#### EXERCISE SET
a: In the passage on Vaillant's view of spirituality, swap "positive emotions" for "uplifting emotions" and write out the stretch that opens with "Vaillant joins the" and closes with "kills, for example).".
b: Carry the passage on Vaillant's view of spirituality forward by writing what comes after its final sentence.

Vaillant joins the growing number of psychologists, psychiatrists, and neuroscientists who are reinstating positive emotions as essential human strivings along with biological and evolutionary bases that are important for the survival, flourishing, and continuing evolution of humanity. Indeed, Vaillant’s premise in Spiritual Evolution is that our capacity for positive emotions—faith, love, hope, joy, forgiveness, compassion, and awe, among them—is in fact what makes us spiritual beings. Spirituality, he says, is a  brain-based, evolutionary benefit for our species, stemming from our innate drives toward mating, attachment  between parents and infants, and caring for and cooperating with our kin (in food-haring relationships and group kills, for example).

Vaillant separates religion from spirituality on both biological and evolutionary grounds: “Spirituality arises from biology; religion arises from culture.” Although religion is a part of cultural evolution, only to the extent that it serves to cultivate positive emotions does it serve a survival function. Religion is limited or destructive when it veers from this focus. To avoid the negative consequences of religious dogma, Vaillant recommends that a “focus on the positive emotions is the best and safest route to spirituality that we are likely to find.” He says, “Love, like the other positive emotions, is religion without the side effects.” At the same time, Vaillant sees the value in religious ritual: It is “the surest way to pull our positive emotions into conscious reflection.”

#### EXTRACTED MATERIAL
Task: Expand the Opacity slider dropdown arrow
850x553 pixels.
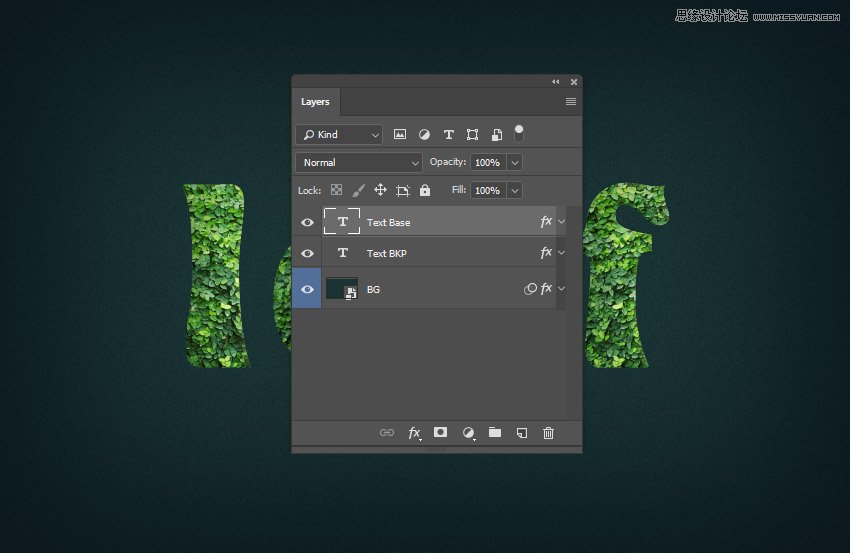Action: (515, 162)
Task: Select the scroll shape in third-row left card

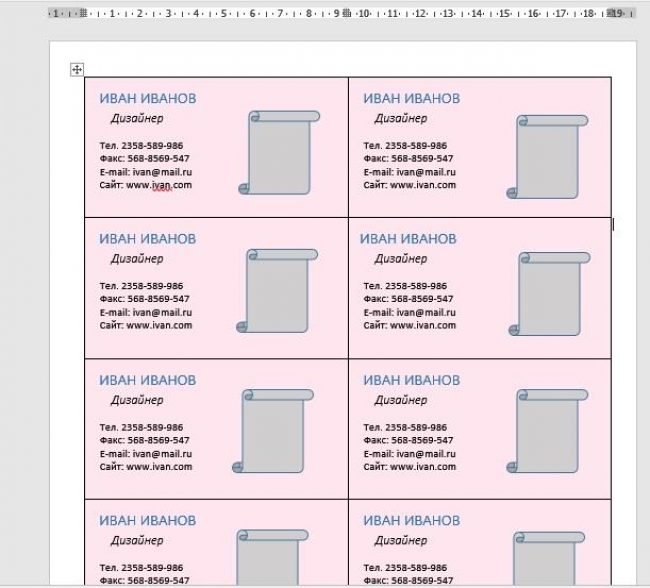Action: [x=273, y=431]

==

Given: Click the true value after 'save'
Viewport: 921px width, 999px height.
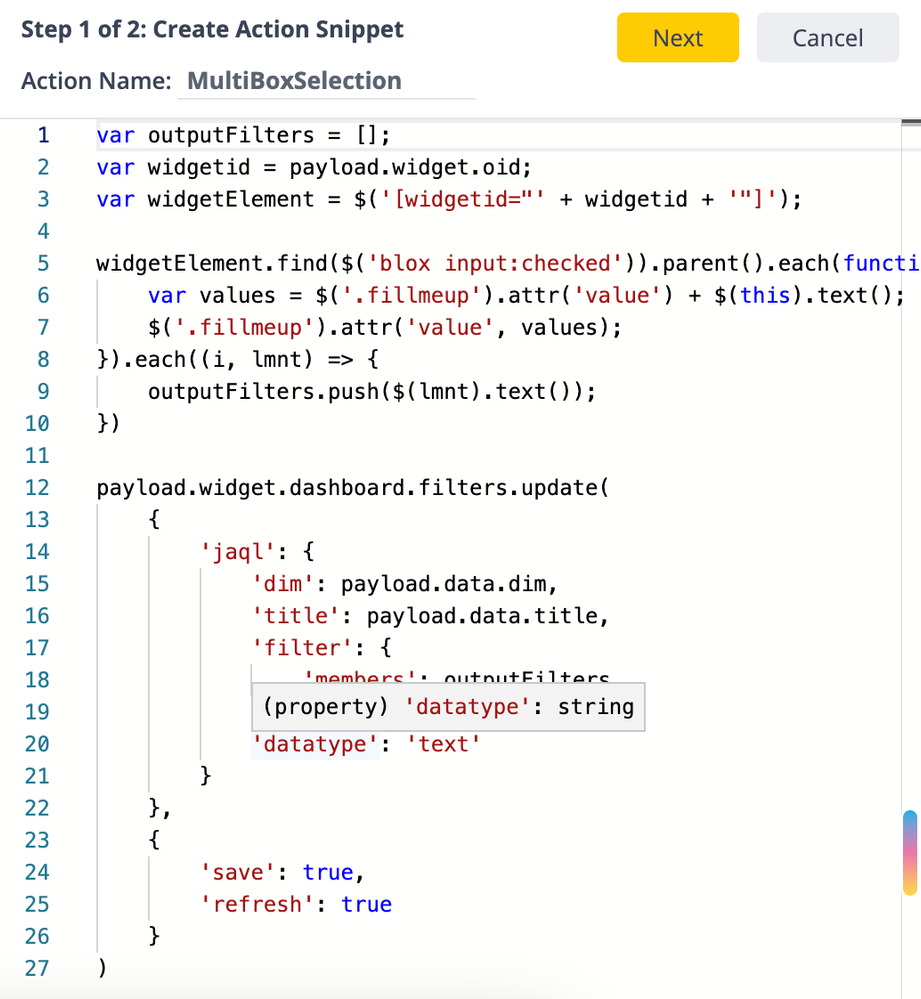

#### ANSWERS GIVEN
a:
Vaillant joins the growing number of psychologists, psychiatrists, and neuroscientists who are reinstating uplifting emotions as essential human strivings along with biological and evolutionary bases that are important for the survival, flourishing, and continuing evolution of humanity. Indeed, Vaillant’s premise in Spiritual Evolution is that our capacity for uplifting emotions—faith, love, hope, joy, forgiveness, compassion, and awe, among them—is in fact what makes us spiritual beings. Spirituality, he says, is a  brain-based, evolutionary benefit for our species, stemming from our innate drives toward mating, attachment  between parents and infants, and caring for and cooperating with our kin (in food-haring relationships and group kills, for example).

b:
Vaillant roots spirituality, which for him is essentially synonymous with positive emotions, firmly in the brain, specifically the limbic system. There are also times when Vaillant refers to spirituality in the more mystical sense of the word, as when in his initial definition of positive emotions he includes “our experience of God as we may understand Him/Her.” He also somewhat sheepishly says near the end, “as soon as I suggest that I know how or why spiritual enlightenment and mystical experiences develop, I have lost my way,” pointing to the inability of science or religion to claim “a proprietary stranglehold on truth.” But pointedly missing throughout the book is reference to elements of spirituality or religion that might extend beyond the positive emotions firmly rooted in the brain.